One little issue, however... My straight up repositioning of the chute works everywhere except with it directed full right. The cupped end of the impeller paddles blast some ejecta not captured by the side of the chute. It isn't much compared to the main discharge stream. And, it mostly goes straight up with a little zeroed in on the operator. But, if the wind is blowing in the right direction, it's quite the dusting.

The machine is equipped with close-tolerance wipers. Clogging will never be an issue. To mitigate the ejecta, I'll probably fabricate a 4" to 6" enclosure skirt at the base of the chute. Rather than weld it in-place, I will probable use round head square shank bolts.

EDIT ADDITION: Come to think of it... I can utilize the old stubby chute body! It gave up its base geared ring already.
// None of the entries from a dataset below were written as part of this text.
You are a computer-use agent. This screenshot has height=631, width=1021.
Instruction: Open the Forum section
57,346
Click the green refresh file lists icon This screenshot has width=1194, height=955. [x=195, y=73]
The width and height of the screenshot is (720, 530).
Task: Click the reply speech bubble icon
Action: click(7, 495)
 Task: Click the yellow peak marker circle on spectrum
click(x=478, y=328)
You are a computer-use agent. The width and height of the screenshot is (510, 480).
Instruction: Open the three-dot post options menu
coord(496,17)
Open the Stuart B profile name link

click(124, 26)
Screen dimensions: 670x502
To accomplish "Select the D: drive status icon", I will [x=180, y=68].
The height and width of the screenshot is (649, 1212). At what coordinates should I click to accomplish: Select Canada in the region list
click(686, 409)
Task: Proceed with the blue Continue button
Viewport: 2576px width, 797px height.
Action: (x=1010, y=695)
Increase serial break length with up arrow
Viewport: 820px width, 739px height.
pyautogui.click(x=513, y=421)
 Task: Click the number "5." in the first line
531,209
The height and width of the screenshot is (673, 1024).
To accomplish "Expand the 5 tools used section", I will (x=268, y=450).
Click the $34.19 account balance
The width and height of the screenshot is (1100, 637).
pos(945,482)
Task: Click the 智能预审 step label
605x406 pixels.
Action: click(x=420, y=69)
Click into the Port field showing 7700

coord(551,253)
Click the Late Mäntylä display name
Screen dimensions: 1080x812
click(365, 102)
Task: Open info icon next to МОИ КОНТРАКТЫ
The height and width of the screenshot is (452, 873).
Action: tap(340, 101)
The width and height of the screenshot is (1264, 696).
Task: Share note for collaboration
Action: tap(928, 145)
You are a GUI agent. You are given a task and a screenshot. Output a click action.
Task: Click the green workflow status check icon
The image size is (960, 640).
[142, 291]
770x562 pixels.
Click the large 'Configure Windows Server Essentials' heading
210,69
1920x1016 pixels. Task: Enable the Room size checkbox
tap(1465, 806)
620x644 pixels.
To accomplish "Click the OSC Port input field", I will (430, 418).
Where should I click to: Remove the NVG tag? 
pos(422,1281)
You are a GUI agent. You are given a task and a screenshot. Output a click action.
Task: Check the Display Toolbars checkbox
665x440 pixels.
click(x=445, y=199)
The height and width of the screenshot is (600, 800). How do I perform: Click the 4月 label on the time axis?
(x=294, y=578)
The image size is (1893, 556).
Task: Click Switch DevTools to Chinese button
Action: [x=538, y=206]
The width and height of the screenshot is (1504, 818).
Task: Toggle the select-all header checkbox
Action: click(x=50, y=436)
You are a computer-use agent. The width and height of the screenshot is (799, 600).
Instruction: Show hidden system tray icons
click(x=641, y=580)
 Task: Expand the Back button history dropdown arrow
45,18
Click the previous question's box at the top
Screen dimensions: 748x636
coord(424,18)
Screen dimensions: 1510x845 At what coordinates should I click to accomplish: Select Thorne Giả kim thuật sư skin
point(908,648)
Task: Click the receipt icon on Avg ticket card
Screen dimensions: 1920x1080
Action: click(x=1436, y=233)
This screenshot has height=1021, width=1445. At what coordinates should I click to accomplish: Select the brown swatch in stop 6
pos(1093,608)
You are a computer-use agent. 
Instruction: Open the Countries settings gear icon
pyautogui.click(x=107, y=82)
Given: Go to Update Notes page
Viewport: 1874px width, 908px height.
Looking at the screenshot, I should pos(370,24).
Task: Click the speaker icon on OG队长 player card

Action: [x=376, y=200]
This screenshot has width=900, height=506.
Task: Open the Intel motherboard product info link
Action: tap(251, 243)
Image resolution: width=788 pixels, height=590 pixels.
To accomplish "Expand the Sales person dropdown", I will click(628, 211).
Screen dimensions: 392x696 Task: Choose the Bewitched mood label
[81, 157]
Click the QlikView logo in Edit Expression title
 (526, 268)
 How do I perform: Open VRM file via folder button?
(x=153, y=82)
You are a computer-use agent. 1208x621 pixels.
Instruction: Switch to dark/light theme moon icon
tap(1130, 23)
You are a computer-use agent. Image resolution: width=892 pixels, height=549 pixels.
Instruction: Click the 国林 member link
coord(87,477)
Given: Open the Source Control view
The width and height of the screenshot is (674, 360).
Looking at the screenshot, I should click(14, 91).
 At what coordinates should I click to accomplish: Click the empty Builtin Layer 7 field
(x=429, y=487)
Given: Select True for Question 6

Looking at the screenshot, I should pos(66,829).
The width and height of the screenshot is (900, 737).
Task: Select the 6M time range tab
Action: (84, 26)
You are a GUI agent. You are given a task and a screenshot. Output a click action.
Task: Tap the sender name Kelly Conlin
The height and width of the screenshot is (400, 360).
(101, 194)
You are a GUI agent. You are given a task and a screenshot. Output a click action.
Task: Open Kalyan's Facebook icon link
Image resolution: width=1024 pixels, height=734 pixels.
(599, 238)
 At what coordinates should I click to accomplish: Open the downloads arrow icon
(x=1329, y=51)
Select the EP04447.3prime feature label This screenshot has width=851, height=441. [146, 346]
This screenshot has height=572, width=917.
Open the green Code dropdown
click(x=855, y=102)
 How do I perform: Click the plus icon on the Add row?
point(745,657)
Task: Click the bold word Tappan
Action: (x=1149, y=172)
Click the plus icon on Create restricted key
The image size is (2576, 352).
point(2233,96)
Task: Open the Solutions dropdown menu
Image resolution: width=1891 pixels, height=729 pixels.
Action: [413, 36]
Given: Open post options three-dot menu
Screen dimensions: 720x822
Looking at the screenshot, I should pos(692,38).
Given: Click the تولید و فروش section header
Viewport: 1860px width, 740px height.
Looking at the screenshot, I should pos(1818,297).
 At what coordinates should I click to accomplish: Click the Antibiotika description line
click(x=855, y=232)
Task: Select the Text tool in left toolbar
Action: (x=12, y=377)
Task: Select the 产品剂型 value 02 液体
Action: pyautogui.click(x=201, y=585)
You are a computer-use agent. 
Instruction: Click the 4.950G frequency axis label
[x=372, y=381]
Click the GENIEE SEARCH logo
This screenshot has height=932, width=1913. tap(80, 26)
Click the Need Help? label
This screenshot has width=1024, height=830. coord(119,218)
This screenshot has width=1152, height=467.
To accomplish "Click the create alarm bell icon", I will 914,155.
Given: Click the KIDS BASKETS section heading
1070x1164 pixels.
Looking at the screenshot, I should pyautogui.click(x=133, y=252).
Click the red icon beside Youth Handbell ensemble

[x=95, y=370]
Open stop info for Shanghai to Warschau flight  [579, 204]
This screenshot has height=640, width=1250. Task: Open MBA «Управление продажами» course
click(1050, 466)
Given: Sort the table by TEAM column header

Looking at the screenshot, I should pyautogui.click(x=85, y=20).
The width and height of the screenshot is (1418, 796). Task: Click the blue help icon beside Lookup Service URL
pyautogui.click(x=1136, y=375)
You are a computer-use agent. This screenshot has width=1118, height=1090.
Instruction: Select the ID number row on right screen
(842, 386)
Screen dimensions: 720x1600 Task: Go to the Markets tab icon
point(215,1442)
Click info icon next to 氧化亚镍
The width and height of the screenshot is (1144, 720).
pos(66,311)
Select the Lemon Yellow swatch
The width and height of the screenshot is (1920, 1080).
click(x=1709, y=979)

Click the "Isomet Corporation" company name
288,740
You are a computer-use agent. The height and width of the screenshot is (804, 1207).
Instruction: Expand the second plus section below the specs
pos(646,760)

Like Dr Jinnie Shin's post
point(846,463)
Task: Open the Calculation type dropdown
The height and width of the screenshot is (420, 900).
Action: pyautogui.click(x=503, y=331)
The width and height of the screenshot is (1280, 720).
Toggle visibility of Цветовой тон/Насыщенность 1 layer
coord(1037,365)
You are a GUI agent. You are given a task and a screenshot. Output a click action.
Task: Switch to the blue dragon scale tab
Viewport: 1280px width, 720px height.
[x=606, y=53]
Might as well use the already-rounded metal for the skirt!

------

Four hours at sub-zero temperatures. And the only reason I paused was because a shear pin failed on the auger due to a neighbor with more potholes than driveway.

Ice clumps in my hair and white snow for a necktie.










The knit hat is more hard frozen helmet at this point. Oddly, I wasn't all that uncomfortable.


----------



## Kielbasa (Dec 21, 2013)

I have had three different height chutes on my 1971. The original... 11", the 15"(?) from the 8/24's and the 23" from a 12/36's. The chute assembly in the photo is the 23" on the bottom with the original chute cut to fit on top... just to help steer the snow direction better. Does it work... I guess so... But I do not... believe the 23" gives the best distance.... I think the 15"(?) does. It just seems to have the correct angle for distance. But there is another area to think about when doing all of these launching chute projects. Height is also very important... at least in my situation it is. I needed help with height to help get snow over and on top of snow banks because of lack of area. This is why I decided to stay with the 23" chute with the extension. If I had a normal and easy property to clear, I would have the 13" chute on. A problem with the 23" chute... is the depth of material on the lower bottom third where the stubby chutes had more body depth. This lack of depth causes blow back to the operators face. This is reason I have bellows on each side of mine. When I turn to either the right or left side... these stop the snow from blowing in to my face. Also... with the sprocket type turning assembly, it makes turning the chute so... much quicker. Three and three quarter turns(?) compared to 17(?) with the worm style assembly. The sprocket type also allows the turning degree of the chute to be a little further on each side which unfortunately... contributes the snow being thrown in to your face problem. Just my two cents...


----------



## Russell Stephan (Feb 9, 2021)

> Height is also very important... at least in my situation it is. I needed help with
> height to help get snow over and on top of snow banks because of lack of area.
> This is why I decided to stay with the 23" chute with the extension.


I concur.

Today, the wind was blowing rather strongly. With height, I could launch fluffy snow over cars, fences, and even garages.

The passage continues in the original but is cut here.